Problem to solve → Every record below should be printed again exactly, with its pictures removed.

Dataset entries
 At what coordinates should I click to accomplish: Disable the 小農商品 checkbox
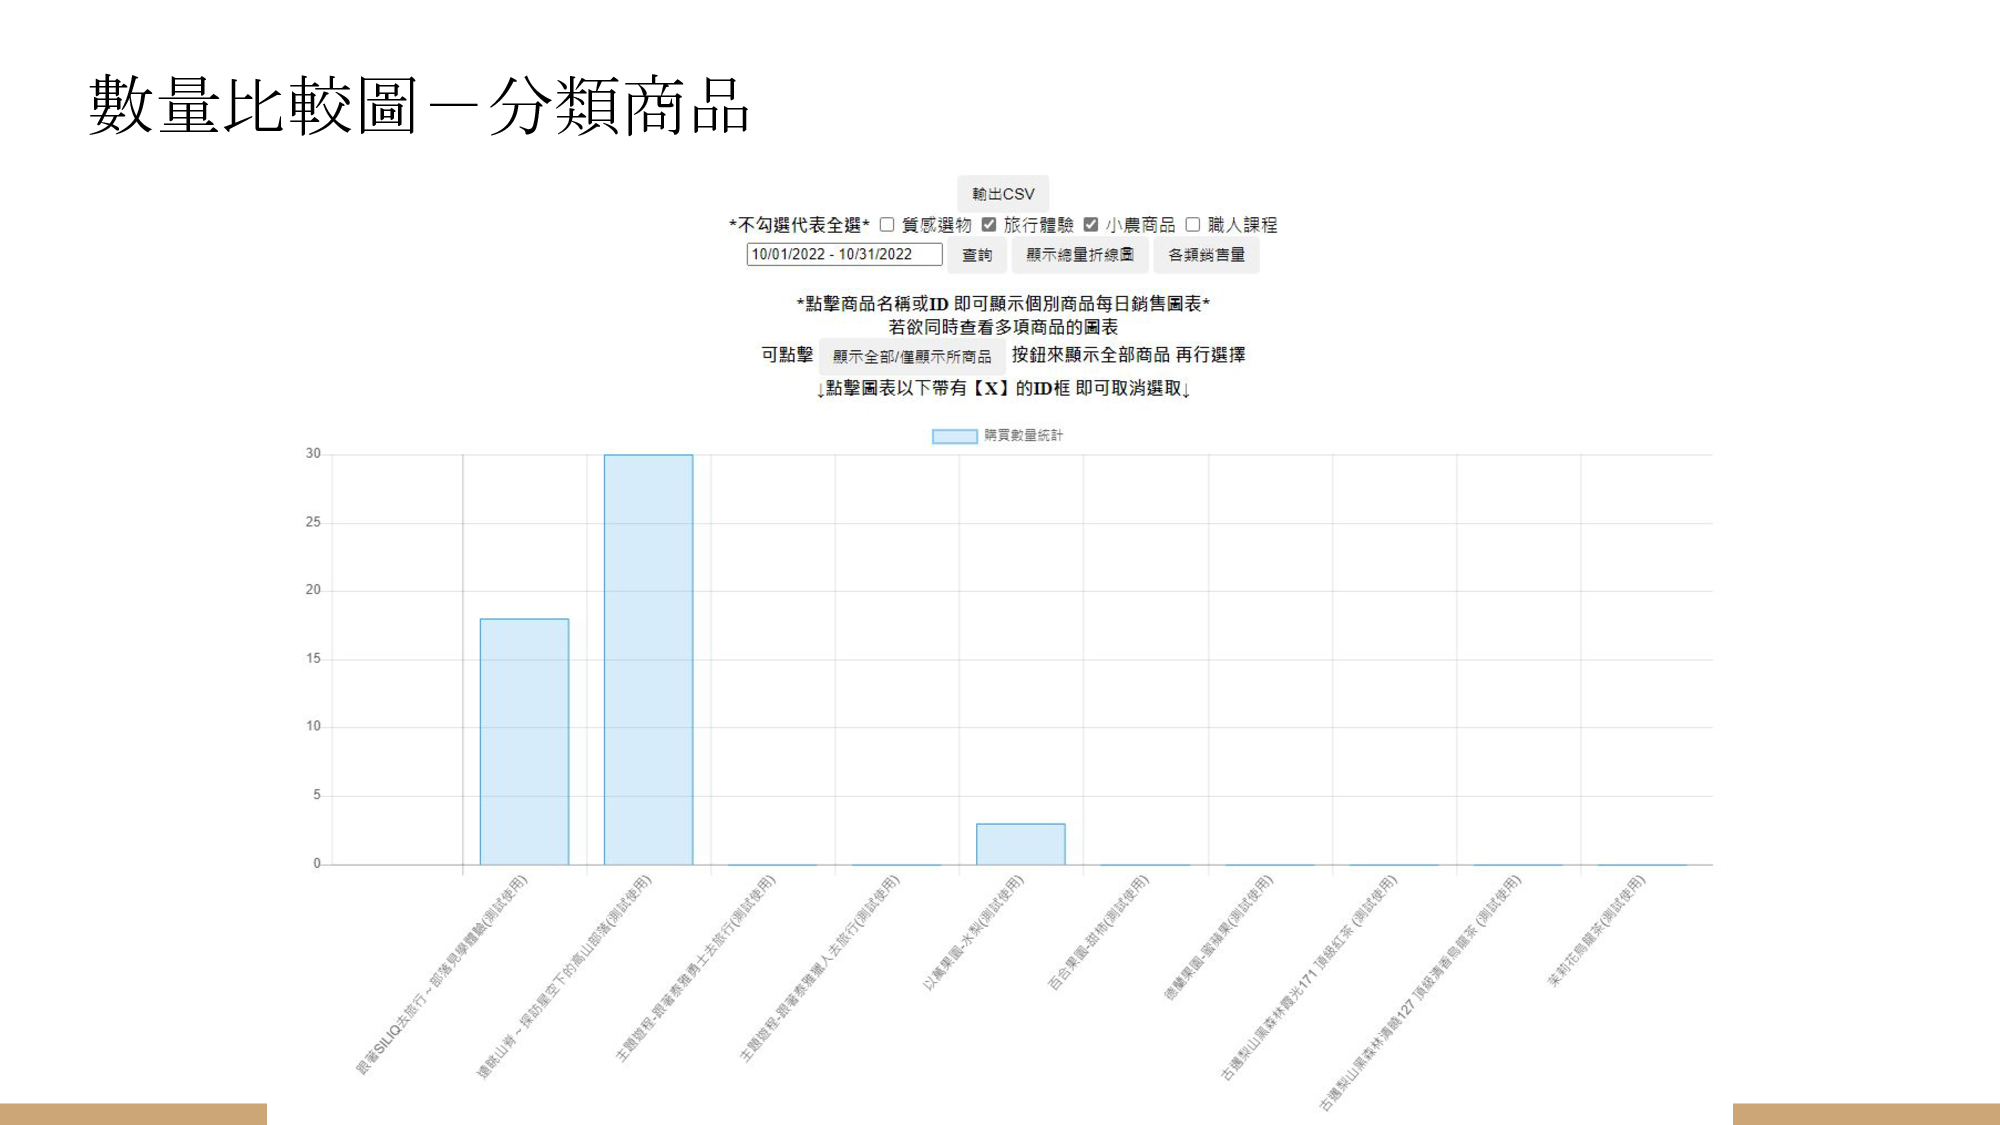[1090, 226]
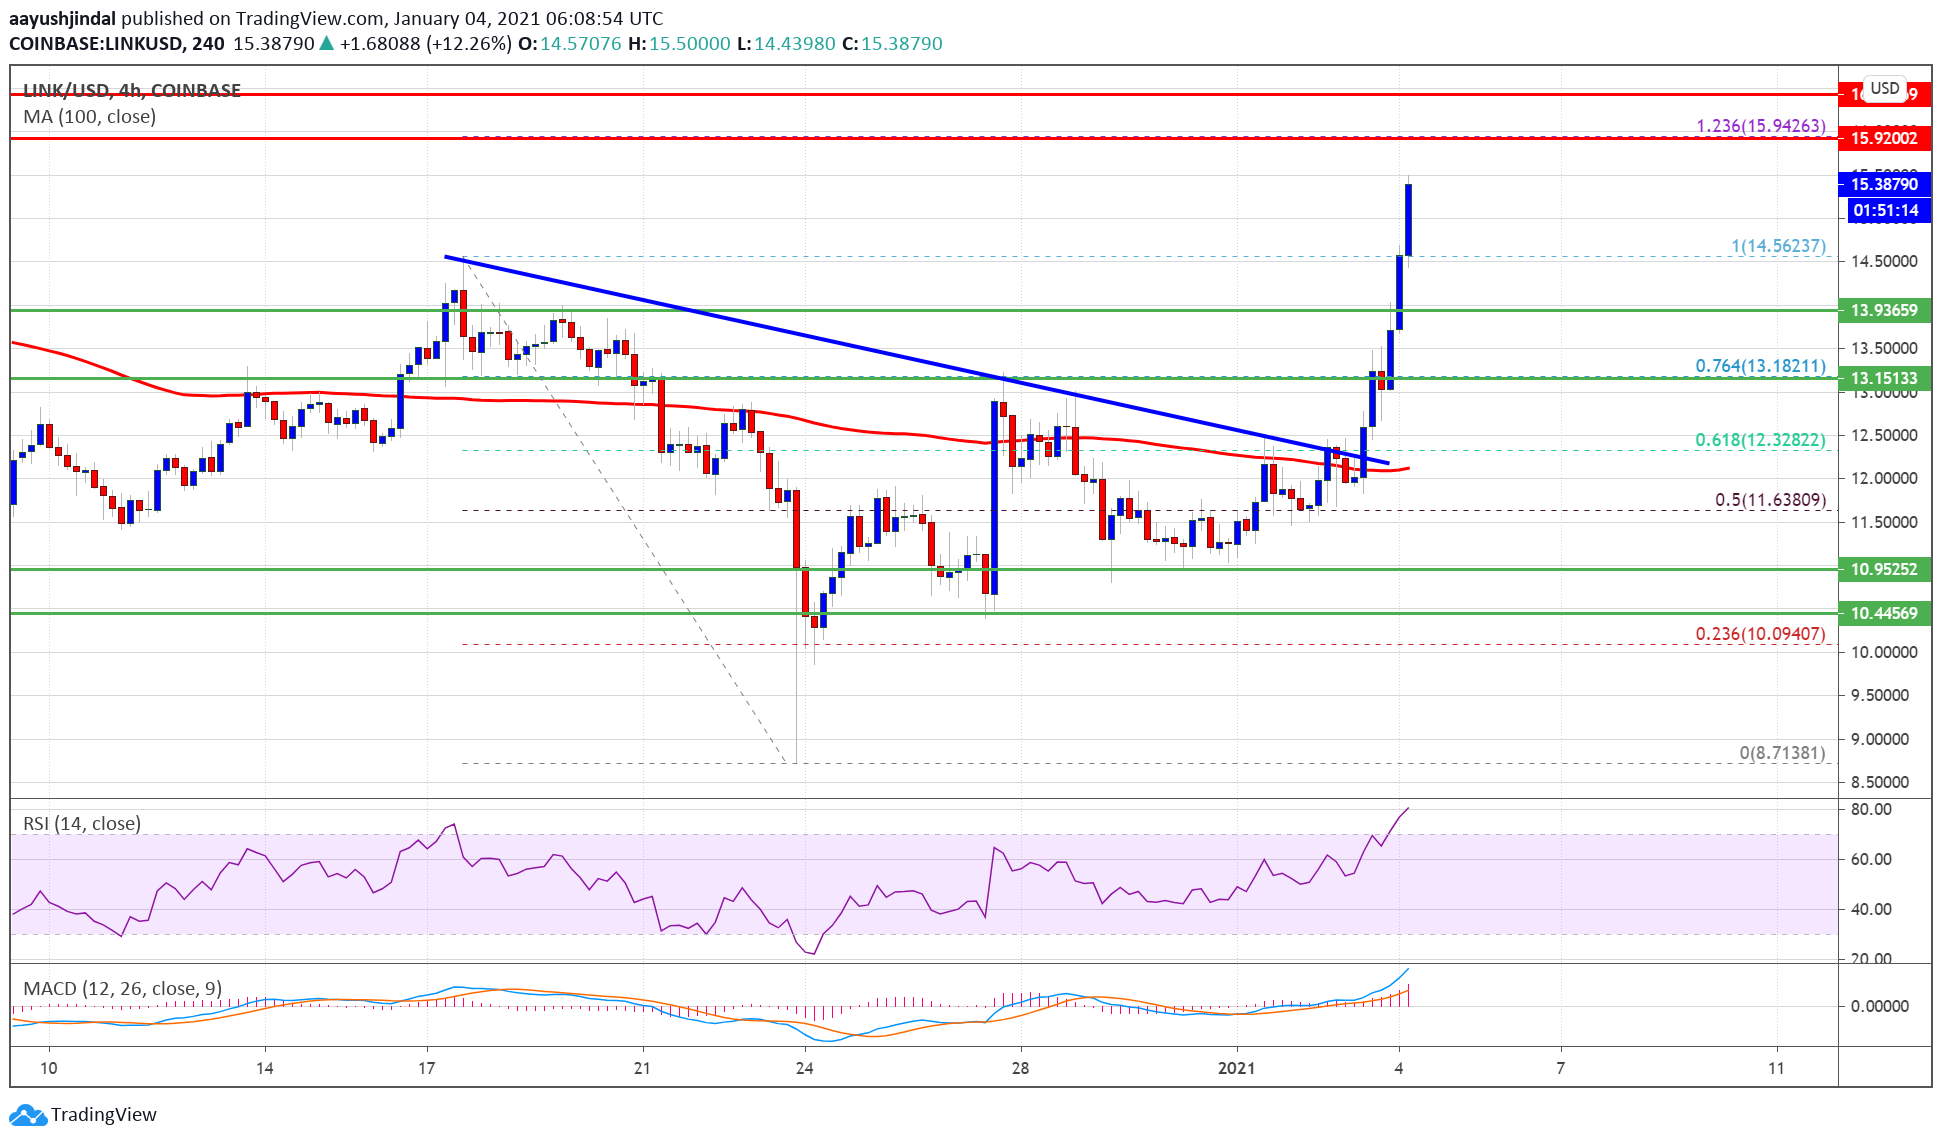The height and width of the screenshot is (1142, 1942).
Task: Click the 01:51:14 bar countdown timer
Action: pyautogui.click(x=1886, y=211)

Written solution →
 At what coordinates should I click to accomplish: Disable the 小農商品 checkbox
[1090, 226]
The height and width of the screenshot is (1142, 1942).
Task: Click the 01:51:14 bar countdown timer
Action: pyautogui.click(x=1886, y=211)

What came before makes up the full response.